In August 1776 Chief Engineer Jeduthan Baldwin ordered a party of carpenters, who came from many regiments and were under the leadership of Lt. Benjamin Beal of the 25th Continental Regiment (Massachusetts), to start constructing two storehouses. Supplies to be stored in this building had been shipped in from Albany, New York, and then probably were hauled here over a road from the wharf at the southern end of the Mount, a distance of over a quarter mile. This was an advantageous location, between the encampments of the Second and Third Brigades.
Beal recorded in his journal on August 15, "
raised the store for the army 96 feet in length & had orders to build one 60 feet by 30." Both structures were timber-framed, with no windows, and had wooden floors. There was probably a room for the commissary for food or the quartermaster for all other supplies. Not enough of this foundation remains to determine if it was the larger or smaller storehouse.
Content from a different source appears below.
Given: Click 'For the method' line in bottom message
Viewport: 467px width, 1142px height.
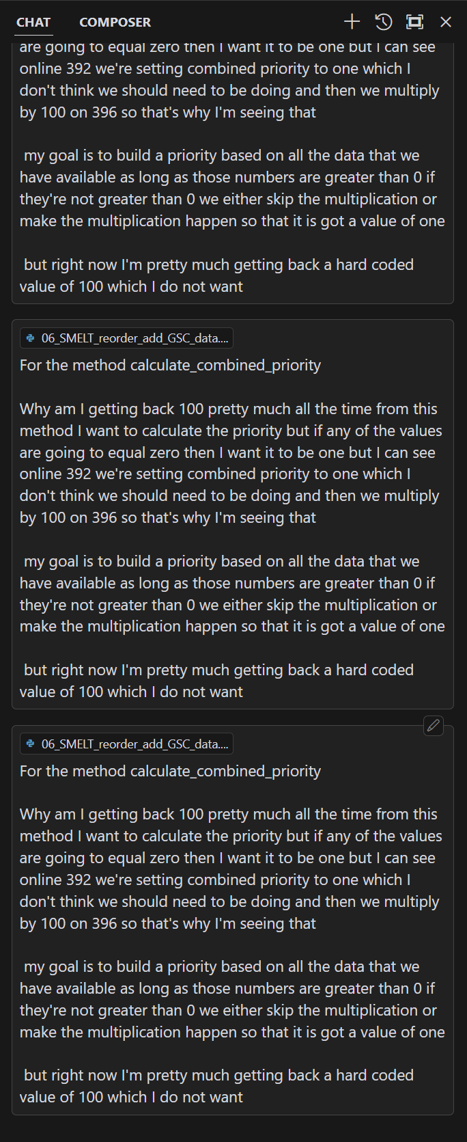Looking at the screenshot, I should pos(170,771).
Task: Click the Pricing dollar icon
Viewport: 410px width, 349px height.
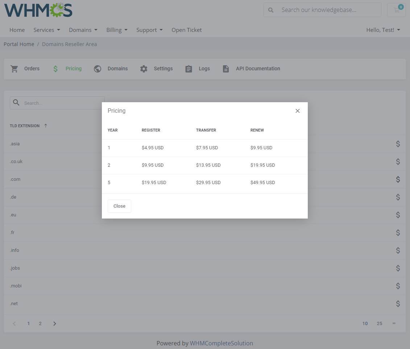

These large buildings were used for other purposes if there was a need. When the 18th Continental Regiment (Massachusetts) arrived on Mount Independence in late August 1776, it possessed no tents. Until the men could build proper housing, they were ordered to quarter in this newly completed and still empty storehouse. Food-related remains such as butchered animal bones and bottle fragments, discovered outside the walls in a 1992 archeological study, are evidence of the time this building served as housing. Other items outside the walls included buttons, gunflints, nails, and spikes, and may relate to either the use of this building for housing or for storage.